Mesmo alterada, Reforma da Previdência prejudica trabalhador

Para aprovar alterações na aposentadoria este ano, governo Temer pensa em recurar em alguns pontos

Por O Dia

Para o senador Paulo Paim,  o governo Temer favorece grandes devedores, como ruralistas, e sacrifica os trabalhadores com a reforma
Para o senador Paulo Paim, o governo Temer favorece grandes devedores, como ruralistas, e sacrifica os trabalhadores com a reforma - Agência Senado

O ditado popular que afirma "se correr o bicho pega, se ficar o bicho come" nunca valeu tanto para o trabalhador por conta da tentativa do governo Temer de insistir em aprovar a Reforma da Previdência a qualquer custo. Diante das dificuldades de passar as mudanças nas regras de aposentadorias do INSS no Congresso, o Planalto diz que não, mas estuda recuar em vários pontos para garantir a PEC 287. Seriam retiradas da proposta, por exemplo, as mudanças na fórmula de cálculo, a proibição de acúmulo de pensão e aposentadoria, o fim do pagamento de benefício a idosos de baixa renda, as cotas da pensão por morte e a alteração da aposentadoria do trabalhador rural.

Mesmo assim, os trabalhadores serão prejudicados com os pontos que vão permanecer, como a adoção de idade mínima.

O governo nega que fará ajustes, mas uma proposta "possível" de reforma deve ser apresentada nos próximos dias. Apesar do conturbado ambiente político, a equipe econômica insistem em aprovar a PEC 287, ainda na segunda semana do mês de novembro, conforme afirmou o ministro da Fazenda, Henrique Meirelles.

Fontes da pasta, em Brasília, confirmaram ao DIA propostas de mudanças no texto, inclusive com a possibilidade de ser "encurtada" e sair o que for "possível". Assim, o governo Temer editaria uma medida provisória para que os efeitos das alterações fossem imediatos. "Todas as alternativas estão em discussão", garantiu uma das fontes que acompanham as discussões.

A proposta de "reforma da reforma" vai manter três pilares da PEC original: idade mínima de 65 anos para homens e 62 anos para mulheres; tempo mínimo de 25 anos de contribuição; e regra de transição, com a um acréscimo de 30% do tempo restante para a concessão da aposentaria.

Na visão de Murilo Aith, especialista em Direito Previdenciário, do escritório Aith Badari e Luchin Advogados, mesmo na versão reduzida, as modificações na Reforma da Previdência que o governo Temer vai apresentar serão prejudiciais ao trabalhador que contribui para o INSS.
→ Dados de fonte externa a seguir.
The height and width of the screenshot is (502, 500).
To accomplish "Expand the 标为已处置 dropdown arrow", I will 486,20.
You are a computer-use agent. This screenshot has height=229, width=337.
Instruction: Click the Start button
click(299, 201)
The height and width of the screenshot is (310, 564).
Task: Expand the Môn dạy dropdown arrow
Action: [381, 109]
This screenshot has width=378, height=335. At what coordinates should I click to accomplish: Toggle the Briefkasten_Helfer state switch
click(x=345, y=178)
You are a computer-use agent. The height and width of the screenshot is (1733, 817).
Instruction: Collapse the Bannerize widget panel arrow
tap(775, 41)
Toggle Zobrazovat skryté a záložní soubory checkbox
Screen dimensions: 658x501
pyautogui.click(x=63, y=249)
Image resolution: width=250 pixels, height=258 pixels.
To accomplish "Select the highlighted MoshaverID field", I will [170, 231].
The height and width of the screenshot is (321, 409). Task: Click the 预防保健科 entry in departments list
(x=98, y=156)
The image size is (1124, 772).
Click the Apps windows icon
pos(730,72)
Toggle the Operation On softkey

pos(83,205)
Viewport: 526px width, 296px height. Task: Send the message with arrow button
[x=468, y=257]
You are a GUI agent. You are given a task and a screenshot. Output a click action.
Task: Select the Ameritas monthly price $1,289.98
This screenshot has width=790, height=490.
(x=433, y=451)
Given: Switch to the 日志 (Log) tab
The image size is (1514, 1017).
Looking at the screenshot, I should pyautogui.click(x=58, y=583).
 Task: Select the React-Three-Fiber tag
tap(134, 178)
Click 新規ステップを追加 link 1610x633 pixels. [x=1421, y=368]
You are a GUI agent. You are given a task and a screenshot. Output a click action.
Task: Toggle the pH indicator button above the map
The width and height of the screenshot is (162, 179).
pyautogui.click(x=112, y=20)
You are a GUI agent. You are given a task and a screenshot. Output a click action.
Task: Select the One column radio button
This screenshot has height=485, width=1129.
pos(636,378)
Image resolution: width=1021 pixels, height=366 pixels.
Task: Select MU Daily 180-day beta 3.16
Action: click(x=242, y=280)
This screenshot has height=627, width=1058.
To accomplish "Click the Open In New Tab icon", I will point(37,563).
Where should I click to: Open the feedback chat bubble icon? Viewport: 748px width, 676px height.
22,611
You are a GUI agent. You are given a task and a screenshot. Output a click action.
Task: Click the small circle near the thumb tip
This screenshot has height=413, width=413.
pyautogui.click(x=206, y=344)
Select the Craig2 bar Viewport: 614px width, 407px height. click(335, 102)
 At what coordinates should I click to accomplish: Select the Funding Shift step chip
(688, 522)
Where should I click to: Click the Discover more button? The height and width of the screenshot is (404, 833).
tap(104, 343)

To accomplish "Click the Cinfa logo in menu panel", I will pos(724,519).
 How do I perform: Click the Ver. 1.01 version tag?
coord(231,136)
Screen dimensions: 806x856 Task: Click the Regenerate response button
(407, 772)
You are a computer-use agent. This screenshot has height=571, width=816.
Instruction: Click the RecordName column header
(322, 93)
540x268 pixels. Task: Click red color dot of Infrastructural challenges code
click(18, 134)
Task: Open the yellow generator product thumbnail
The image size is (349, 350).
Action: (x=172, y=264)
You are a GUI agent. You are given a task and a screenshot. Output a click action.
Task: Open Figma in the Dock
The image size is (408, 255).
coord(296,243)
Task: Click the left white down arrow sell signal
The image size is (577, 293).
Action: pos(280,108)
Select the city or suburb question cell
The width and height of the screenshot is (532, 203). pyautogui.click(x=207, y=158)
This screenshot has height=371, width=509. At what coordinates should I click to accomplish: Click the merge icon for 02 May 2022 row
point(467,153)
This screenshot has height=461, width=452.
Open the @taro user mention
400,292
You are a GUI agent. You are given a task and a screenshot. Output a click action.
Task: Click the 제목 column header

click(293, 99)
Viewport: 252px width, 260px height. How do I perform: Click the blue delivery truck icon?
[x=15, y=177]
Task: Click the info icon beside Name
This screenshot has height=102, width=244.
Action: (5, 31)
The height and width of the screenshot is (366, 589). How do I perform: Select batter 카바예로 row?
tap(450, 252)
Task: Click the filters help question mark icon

"Garantir a aposentadoria pública no Brasil será quase inviável. Se atualmente já está difícil conseguir se aposentar com o benefício integral, imagine com as novas regras de idade mínima e tempo de contribuição. Além de não estar de acordo com a realidade brasileira de mais de 13 milhões de desempregados, muitos na faixa acima dos 50 anos, a reforma, mesmo na nova versão, fará com que milhares de brasileiros não tenham chance de se aposentar no futuro", critica.

Já o advogado João Badari destaca que os mais pobres serão os mais prejudicados com a elevação da idade mínima e o aumento no tempo de contribuição.

"Os mais carentes, na maioria, vivem em regiões do país em que a expectativa de vida não chega a 65 anos. Além disso, os brasileiros de regiões com mais problemas financeiros são forçados a começar a trabalhar mais cedo e, assim, terão que contribuir para o INSS pela vida inteira para desfrutar da aposentadoria por pouco tempo. E alguns nem vão conseguir se aposentar", aponta o especialista.